**Page extract:**
One True Sentence: Writers & Readers on Hemingway’s Art Edited by Mark Cirino and Michael Von Cannon

“All you have to do is write one true sentence,” declared Ernest Hemingway in his posthumous memoir A Moveable Feast. The remark has echoed across the years following his death, in 1961, despite Hemingway’s own fall from popular adulation during that same period.

Enter two latter-day projects bent on revitalizing the late artist’s significance.

One was Ken Burns and Lynn Novick’s three-part PBS documentary, Hemingway, which was met with both praise and criticism when it was released, last year.

The second is One True Sentence, a plummy anthology of interviews conducted by Hemingway scholars Mark Cirino and Michael Von Cannon—the host and producer, respectively, of One True Podcast, from which these talks were transcribed. Introduced by Burns and Novick, the book is bright, intense, and fascinating: a kind of charm bracelet of brief conversations with people either connected to Hemingway, or who themselves figure on the American cultural radar.

Each interviewee was given the same prompt: Which sentence, of the thousands comprising Hemingway’s towering oeuvre, stands as that fabled “true” one, and why?

**Given information:**
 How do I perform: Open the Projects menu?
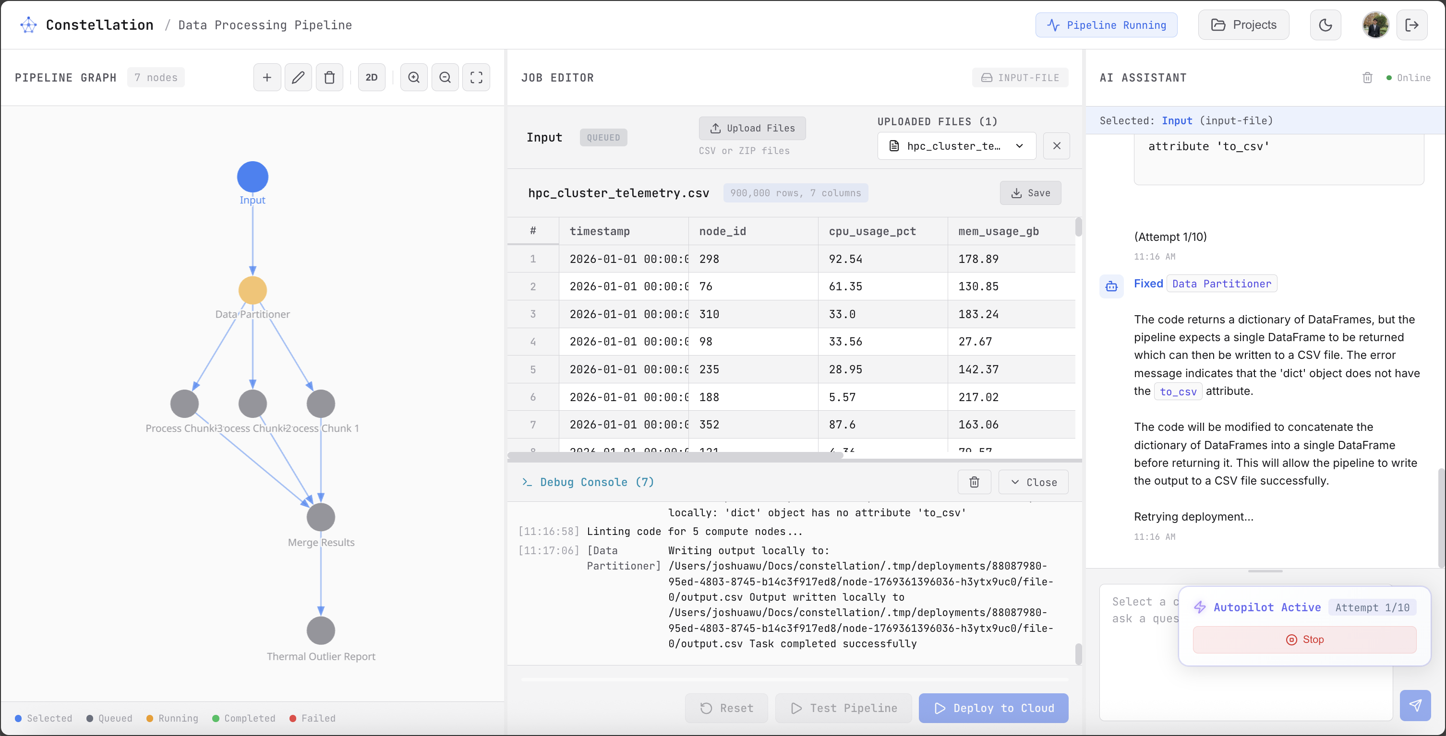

**To do:** Summarize the passage on the anthology One True Sentence in two sentences.

**Reply to the exercise:** Hemingway's remark that all one has to do is write one true sentence has lasted since his death in 1961, even as his popular standing fell, and two recent projects have set out to revive his significance: Ken Burns and Lynn Novick's PBS documentary Hemingway and the anthology One True Sentence. Edited by Mark Cirino and Michael Von Cannon from interviews transcribed from their One True Podcast, the book asks each interviewee which of Hemingway's sentences is the fabled "true" one, and why.